Richard Dabate Convicted of Murdering Wife in Connecticut 'Fitbit' Trial

Fitbit murder trial
Richard and Connie Dabate.Myspace

Connie Dabate's Fitbit device showed her moving around an hour after her husband claimed a masked intruder killed her, prosecutors said.

Richard Dabate has been convicted of murdering his wife at their Connecticut home, where he claimed a masked intruder had shot to death Connie Dabate in 2015.

But the 39-year-old woman's Fitbit device became a key piece of evidence after it showed she was up and moving an hour after her husband said she had been killed.

A jury in Rockville Superior Court found Dabate guilty on all charges against him — murder, tampering with evidence and making a false statement to authorities. The verdict came Tuesday, following a five-week trial.

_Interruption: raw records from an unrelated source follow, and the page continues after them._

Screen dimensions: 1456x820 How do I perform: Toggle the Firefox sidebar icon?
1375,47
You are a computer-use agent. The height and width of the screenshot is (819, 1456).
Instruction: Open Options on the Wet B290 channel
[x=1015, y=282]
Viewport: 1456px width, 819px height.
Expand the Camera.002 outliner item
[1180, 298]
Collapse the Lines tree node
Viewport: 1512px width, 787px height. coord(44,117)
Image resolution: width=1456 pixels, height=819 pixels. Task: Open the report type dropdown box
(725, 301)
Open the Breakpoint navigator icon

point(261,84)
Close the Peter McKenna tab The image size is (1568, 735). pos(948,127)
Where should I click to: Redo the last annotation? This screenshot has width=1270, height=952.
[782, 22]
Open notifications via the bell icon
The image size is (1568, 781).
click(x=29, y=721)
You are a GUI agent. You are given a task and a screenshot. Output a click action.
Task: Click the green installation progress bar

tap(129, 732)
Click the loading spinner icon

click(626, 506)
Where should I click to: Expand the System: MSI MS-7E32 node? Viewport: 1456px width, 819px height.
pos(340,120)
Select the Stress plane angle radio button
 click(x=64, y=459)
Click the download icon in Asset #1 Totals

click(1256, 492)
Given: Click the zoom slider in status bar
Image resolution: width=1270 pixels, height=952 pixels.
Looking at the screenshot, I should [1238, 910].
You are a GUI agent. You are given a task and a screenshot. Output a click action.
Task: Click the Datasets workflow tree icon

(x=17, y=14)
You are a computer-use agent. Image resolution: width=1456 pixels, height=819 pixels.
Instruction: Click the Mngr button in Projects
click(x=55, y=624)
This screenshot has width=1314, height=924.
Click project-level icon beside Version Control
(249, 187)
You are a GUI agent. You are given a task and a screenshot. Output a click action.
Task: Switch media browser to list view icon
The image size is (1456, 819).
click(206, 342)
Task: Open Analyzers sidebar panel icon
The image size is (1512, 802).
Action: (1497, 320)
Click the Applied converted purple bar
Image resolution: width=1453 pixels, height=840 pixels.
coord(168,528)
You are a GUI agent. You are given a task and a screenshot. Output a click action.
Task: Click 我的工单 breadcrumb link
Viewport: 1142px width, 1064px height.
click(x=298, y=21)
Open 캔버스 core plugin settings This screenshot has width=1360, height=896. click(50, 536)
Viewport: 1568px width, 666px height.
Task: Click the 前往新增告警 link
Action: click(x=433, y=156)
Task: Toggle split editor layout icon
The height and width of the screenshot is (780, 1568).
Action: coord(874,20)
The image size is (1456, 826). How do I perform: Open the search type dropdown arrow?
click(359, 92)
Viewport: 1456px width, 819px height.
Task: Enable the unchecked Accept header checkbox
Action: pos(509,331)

Dabate faces up to 60 years in prison. His sentencing hearing was scheduled for Sept. 16. Dabate, who had been free on $1 million bail, was taken into custody following his conviction and Judge Corinne Klatt increased his bond to $5 million. 

His defense attorney said the verdict will be appealed.

The highly publicized case included testimony from Dabate that a large, masked man who sounded like actor Vin Diesel had burst into the family's home and tied him up, then shot and killed his wife.

The murder occurred two days before Christmas while the couple's two children were in school, investigators said.

Investigators said they later learned that Dabate was having an affair with a woman who had become pregnant and wanted him to leave his wife.

Wayne Rioux, a spokesman for the family of Connie Dabate, said justice had been served.

"The trial was not about Fitbit," he said. "The trial was about the cold-blooded, planned murder of Connie Margotta Dabate. There will be no closure for the Margotta family, but there is finally justice for Connie."

Prosecutors contended Dabate made up the home invasion to cover his killing of Connie. The husband killed his wife because his life was about to unravel because of his mistress' pregnancy, authorities said.

The trial was delayed until this year because of COVID-19 shutdowns.